Smarter Search: Fuzzy Matching and the Text Parsing Pipeline
Misspell a brand name? We'll fix it. Search 'grey'? We'll find 'gray' too. Inside the text parsing pipeline that makes search actually work.
People can't spell
This isn't an insult. It's a design constraint. People type "taylormaid" when they mean TaylorMade. They write "Bose Quiet Comfort" as one word or two, with or without the number at the end. They search "grey" when the product listing says "gray." They drop hyphens, add spaces where there aren't any, and capitalize randomly.
If your search requires exact matches, it's broken for real users. So I built a text parsing pipeline that handles the mess.
The pipeline
Search input goes through four stages, each one building on the last.
Stage 1: Normalize. Strip extra whitespace, normalize unicode characters, lowercase everything for matching purposes. This is the boring but necessary foundation. " TaylorMade STEALTH " becomes a clean, consistent input.
Stage 2: Dictionary match. Compare the input against a brand dictionary with 680+ entries across 50+ categories. Golf brands, camera manufacturers, audio equipment, desk accessories, outdoor gear. The dictionary knows that "TaylorMade" is a golf brand, "Sennheiser" makes headphones, and "Peak Design" has a space in the middle.
This is where fuzzy matching kicks in. If the input doesn't exactly match any brand, we calculate the Levenshtein distance — the minimum number of single-character edits needed to transform one string into another. "taylormaid" is distance 1 from "TaylorMade" (one letter swap). Below a certain threshold, we treat it as a match and correct the spelling.
The threshold scales with word length. Short brand names like "Bose" need a very close match (distance 1 max), while longer names like "Sennheiser" can tolerate more edits. This prevents "Boss" from matching "Bose" while still catching "Senheiser" as "Sennheiser."
Stage 3: Pattern extract. After identifying the brand, parse the remaining input for model names, product types, colors, and other attributes. "TaylorMade Stealth 2 Driver black" becomes brand: TaylorMade, model: Stealth 2, type: Driver, color: black.

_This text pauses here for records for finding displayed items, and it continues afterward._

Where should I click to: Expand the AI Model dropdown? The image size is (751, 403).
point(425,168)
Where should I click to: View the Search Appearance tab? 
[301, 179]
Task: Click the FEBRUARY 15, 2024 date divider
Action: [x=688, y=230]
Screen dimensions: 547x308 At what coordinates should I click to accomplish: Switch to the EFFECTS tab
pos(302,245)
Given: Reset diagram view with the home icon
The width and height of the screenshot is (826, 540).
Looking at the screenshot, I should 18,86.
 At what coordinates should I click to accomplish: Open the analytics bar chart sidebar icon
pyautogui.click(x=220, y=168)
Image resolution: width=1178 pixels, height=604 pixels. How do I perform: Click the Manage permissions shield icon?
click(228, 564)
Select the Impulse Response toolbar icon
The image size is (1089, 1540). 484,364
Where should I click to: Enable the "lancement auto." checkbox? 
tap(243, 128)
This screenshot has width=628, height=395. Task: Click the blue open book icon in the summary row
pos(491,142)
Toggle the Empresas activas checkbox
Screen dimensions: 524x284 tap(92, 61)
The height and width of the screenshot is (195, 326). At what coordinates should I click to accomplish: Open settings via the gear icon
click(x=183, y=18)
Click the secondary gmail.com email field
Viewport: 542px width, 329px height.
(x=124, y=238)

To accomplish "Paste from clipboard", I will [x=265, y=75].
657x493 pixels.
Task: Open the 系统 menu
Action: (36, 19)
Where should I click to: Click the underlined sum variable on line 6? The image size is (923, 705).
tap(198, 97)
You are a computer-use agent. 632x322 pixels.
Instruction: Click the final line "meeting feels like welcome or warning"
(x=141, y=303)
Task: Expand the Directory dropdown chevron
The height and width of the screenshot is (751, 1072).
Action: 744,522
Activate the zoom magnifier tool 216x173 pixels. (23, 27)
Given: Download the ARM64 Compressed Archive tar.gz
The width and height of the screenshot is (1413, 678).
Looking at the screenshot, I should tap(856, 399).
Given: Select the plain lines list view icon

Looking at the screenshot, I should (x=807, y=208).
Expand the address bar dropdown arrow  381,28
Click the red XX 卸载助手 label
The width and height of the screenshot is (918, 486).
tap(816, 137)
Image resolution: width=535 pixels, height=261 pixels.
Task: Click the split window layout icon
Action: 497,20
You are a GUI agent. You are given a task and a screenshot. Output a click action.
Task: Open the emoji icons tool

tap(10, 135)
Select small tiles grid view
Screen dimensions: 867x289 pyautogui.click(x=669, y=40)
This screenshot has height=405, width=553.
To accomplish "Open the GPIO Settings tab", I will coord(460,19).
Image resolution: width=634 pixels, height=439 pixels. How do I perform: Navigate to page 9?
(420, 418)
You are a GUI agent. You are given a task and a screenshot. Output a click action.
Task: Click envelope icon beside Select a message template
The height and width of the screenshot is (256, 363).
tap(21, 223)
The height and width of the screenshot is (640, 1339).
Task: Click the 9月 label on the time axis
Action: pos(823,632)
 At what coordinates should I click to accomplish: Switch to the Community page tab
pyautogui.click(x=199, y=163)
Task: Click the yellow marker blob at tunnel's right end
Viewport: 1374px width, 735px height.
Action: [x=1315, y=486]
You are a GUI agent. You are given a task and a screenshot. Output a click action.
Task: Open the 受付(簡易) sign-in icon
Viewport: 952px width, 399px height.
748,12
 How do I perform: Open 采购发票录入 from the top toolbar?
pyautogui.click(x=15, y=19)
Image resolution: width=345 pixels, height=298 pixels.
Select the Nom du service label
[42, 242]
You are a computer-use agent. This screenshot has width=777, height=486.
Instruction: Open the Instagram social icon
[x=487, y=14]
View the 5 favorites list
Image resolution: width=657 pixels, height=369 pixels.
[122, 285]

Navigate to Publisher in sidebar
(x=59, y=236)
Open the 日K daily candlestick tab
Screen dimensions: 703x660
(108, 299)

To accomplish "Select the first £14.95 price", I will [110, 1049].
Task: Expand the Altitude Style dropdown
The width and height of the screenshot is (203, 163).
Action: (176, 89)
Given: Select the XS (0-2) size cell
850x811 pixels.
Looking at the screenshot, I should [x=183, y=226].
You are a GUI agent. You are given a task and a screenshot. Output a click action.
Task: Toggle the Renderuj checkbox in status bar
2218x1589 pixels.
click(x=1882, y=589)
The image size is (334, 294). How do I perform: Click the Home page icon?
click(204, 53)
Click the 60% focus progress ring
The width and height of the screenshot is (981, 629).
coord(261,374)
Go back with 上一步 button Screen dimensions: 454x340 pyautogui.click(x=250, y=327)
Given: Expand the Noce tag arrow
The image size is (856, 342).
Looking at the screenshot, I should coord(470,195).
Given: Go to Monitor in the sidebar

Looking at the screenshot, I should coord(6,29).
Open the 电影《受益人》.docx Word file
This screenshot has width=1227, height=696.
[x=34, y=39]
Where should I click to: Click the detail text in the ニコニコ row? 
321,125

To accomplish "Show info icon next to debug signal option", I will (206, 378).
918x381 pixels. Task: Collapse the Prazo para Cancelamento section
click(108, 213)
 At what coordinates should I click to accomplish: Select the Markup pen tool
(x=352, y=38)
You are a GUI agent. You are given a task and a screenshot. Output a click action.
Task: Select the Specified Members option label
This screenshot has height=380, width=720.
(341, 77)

Stage 4: Product inference. If the brand is known, infer likely product categories. TaylorMade is golf, so "Stealth 2" is probably a club. Peak Design is photography/EDC, so "Everyday Backpack" is probably a bag. This inference helps rank search results even when the query is vague.
Color synonyms
Colors are surprisingly messy. The same shade gets called different things depending on the manufacturer, the region, and the person typing. We maintain a synonym map:
- grey, gray, silver, slate, charcoal
- off-white, cream, ivory, bone
- navy, dark blue, midnight
- gold, champagne, sand
When you search "grey backpack," the system also matches items tagged as gray, silver, or slate. The synonyms aren't exact equivalences — champagne and gold aren't the same color — but for search purposes, someone looking for "gold" would probably want to see "champagne" in the results too.
Parsed preview chips
Before results even load, you can see how the system interpreted your search. Type "taylormaid stealth grey" and a row of chips appears: TaylorMade (corrected) Stealth grey → gray, silver, slate. It's a transparency feature. You can see the fuzzy correction happening, the color expansion, and the parsed structure.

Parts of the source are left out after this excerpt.